● Passage fourni:
____
Une curieuse partie entachée d'erreurs mutuelles à la fin. Pourtant, Geller fut profondément perturbé par l'effondrement de sa défense favorite contre le Gambit-♕. Connaisseur de la théorie des ouvertures, il annota sa défaite dans le Chess Informant en proposant une amélioration pour les Noirs qui s'avéra finalement insuffisante.

Geller et Furman, avec le jeune Anatoly Karpov, pour qui Furman était un mentor.

De l'autre côté de l'océan, à des milliers de kilomètres, un Grand Maître américain considérait la même partie sur son échiquier de poche... et ses yeux se sont illuminés. C'était Bobby. Il avait trouvé un moyen de battre Boris! Mais comment savait-il que Boris allait jouer cette ligne? La réponse se trouve dans le Livre Rouge, la Bible de Spassky qu'il dévore jour et nuit.
____
● Extrait source:
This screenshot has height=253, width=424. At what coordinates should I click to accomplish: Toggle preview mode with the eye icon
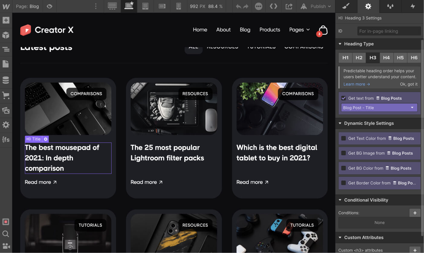50,6
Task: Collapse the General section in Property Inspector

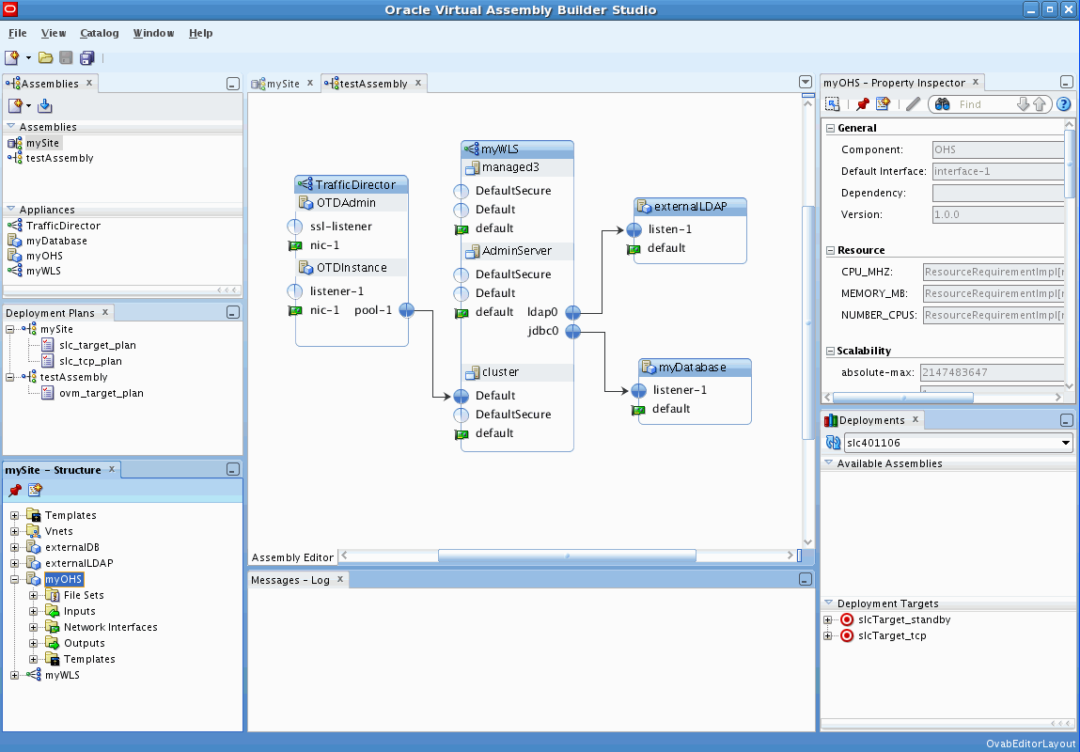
____
● Consigne écrite 1: Selon le passage, dans quelle publication Geller a-t-il annoté sa défaite ?
● Consigne écrite 2: Recopiez le passage en commençant à « Une curieuse partie » et en terminant à « était un mentor. », s'il vous plaît.
Le matériel ci-dessus n'est pas nécessaire.

● Résultat de l'exercice 1: Dans le Chess Informant.

● Résultat de l'exercice 2:
Une curieuse partie entachée d'erreurs mutuelles à la fin. Pourtant, Geller fut profondément perturbé par l'effondrement de sa défense favorite contre le Gambit-♕. Connaisseur de la théorie des ouvertures, il annota sa défaite dans le Chess Informant en proposant une amélioration pour les Noirs qui s'avéra finalement insuffisante.

Geller et Furman, avec le jeune Anatoly Karpov, pour qui Furman était un mentor.